Here's an example that fulfills the criteria. Dataframe df1 and df2 both have id columns and date columns. In df1 the id column is unique while in df2 it is non-unique. I'd like to create a new dataframe where the join happens if df1.id == df2.id and some pair of dates in df2 is within 1 week of the date in df1
df1
| customer_id (unique) | 'purchase_date'|
| -------- | -------------- |
| 1 | 2021-05-14 |
| 2 | 2021-09-16 |
df2
| customer_id | 'visit_dates' |
| -------- | -------------- |
| 1 | 2021-05-11 |
| 1 | 2021-05-16 |
| 1 | 2021-05-21 |
| 2 | 2021-07-14 |
| 2 | 2021-09-17 |
# New Df will only have 1 row.
# For customer 1 there is a date within the range(05-07 -> 05-14)
# and within the range(05-14 -> 05-21) with matching id.
# For customer 2, there are no dates within (09-09 -> 09-16) so it should be filtered
newdf
| customer_id (unique) | 'purchase_date'| begin_date_range | end_date_range
| -------- | -------------- | ---------------- | -------------
| 1 | 2021-05-14 | 2021-05-11 | 2021-05-16
I understand how to do this in SQL, but I don't know what functions allow similar date predicate filtering in Pandas.
CodePudding user response:
Filter the merge result using the week condition.
df = df1.merge(df2, on='customer_id', how='left')
df[(df['purchase_date'] - df['visit_dates']).dt.days.between(0, 6)]
df['visit_dates 1week'] = df['visit_dates'] pd.Timedelta(days=6)

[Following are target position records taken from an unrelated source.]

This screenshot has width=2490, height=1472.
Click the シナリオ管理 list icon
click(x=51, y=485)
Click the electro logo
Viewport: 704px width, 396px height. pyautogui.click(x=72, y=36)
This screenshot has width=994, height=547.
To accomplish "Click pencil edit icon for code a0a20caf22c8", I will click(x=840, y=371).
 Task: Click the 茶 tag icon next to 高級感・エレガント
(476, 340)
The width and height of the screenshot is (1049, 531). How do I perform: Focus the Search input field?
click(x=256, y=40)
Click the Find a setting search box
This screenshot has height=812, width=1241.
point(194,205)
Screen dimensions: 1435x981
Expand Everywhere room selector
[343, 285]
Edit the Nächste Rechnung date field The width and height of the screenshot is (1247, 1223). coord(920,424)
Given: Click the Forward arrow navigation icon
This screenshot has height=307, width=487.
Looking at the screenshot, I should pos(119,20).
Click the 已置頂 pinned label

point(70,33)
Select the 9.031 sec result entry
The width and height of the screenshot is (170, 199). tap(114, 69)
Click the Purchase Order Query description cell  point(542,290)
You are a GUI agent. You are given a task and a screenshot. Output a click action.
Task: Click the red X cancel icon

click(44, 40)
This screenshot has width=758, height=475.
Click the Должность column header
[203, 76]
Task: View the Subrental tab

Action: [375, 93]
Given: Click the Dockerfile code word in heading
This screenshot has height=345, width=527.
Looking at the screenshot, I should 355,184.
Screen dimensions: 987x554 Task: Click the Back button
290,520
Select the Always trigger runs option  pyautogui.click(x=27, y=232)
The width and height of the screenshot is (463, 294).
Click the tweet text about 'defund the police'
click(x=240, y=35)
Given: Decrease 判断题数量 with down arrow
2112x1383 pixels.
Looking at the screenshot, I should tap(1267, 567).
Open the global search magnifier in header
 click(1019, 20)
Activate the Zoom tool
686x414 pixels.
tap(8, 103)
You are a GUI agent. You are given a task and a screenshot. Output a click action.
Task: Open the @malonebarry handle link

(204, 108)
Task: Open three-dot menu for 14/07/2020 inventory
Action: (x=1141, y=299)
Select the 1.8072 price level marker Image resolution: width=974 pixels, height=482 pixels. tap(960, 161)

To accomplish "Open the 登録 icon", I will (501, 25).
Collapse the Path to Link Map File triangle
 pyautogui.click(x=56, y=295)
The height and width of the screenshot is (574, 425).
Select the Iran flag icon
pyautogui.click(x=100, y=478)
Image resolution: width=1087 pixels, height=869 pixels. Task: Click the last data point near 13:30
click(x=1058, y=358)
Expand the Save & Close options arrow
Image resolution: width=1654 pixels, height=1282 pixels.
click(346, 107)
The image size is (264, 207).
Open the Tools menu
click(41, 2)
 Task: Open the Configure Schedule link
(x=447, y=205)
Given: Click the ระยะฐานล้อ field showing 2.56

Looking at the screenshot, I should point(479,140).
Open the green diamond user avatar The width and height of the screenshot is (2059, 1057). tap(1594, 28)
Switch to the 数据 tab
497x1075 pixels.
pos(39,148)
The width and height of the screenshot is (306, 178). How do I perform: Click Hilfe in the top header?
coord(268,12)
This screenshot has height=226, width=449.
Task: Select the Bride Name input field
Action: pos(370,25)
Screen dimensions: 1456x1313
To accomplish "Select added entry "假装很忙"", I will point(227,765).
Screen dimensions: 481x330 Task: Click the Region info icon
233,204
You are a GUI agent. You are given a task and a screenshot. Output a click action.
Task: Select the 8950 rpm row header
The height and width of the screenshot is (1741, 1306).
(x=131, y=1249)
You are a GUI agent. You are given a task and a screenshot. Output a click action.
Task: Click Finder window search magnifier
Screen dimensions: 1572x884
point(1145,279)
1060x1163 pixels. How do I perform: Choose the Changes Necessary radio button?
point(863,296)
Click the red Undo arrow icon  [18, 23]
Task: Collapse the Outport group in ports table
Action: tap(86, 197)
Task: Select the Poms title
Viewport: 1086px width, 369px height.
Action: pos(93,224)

CodePudding user response:
Building on @Raymond Kwok's excellent answer: We could merge twice, once to left merge df1 to df2 and then merge the "begin_date_range" part with the "end_date_range" part
merged = df1.merge(df2, on='customer_id', how='left')
merged['purchase_date'] = pd.to_datetime(merged['purchase_date'])
merged['visit_dates'] = pd.to_datetime(merged['visit_dates'])
day_diff = merged['purchase_date'].sub(merged['visit_dates']).dt.days
out = (merged[day_diff.between(0,6)]
.merge(merged[day_diff.between(-6,0)], on=['customer_id','purchase_date'])
.rename(columns={'visit_dates_x': 'begin_date_range', 'visit_dates_y': 'end_date_range'}))
Output:
customer_id purchase_date begin_date_range end_date_range
0 1 2021-05-14 2021-05-11 2021-05-16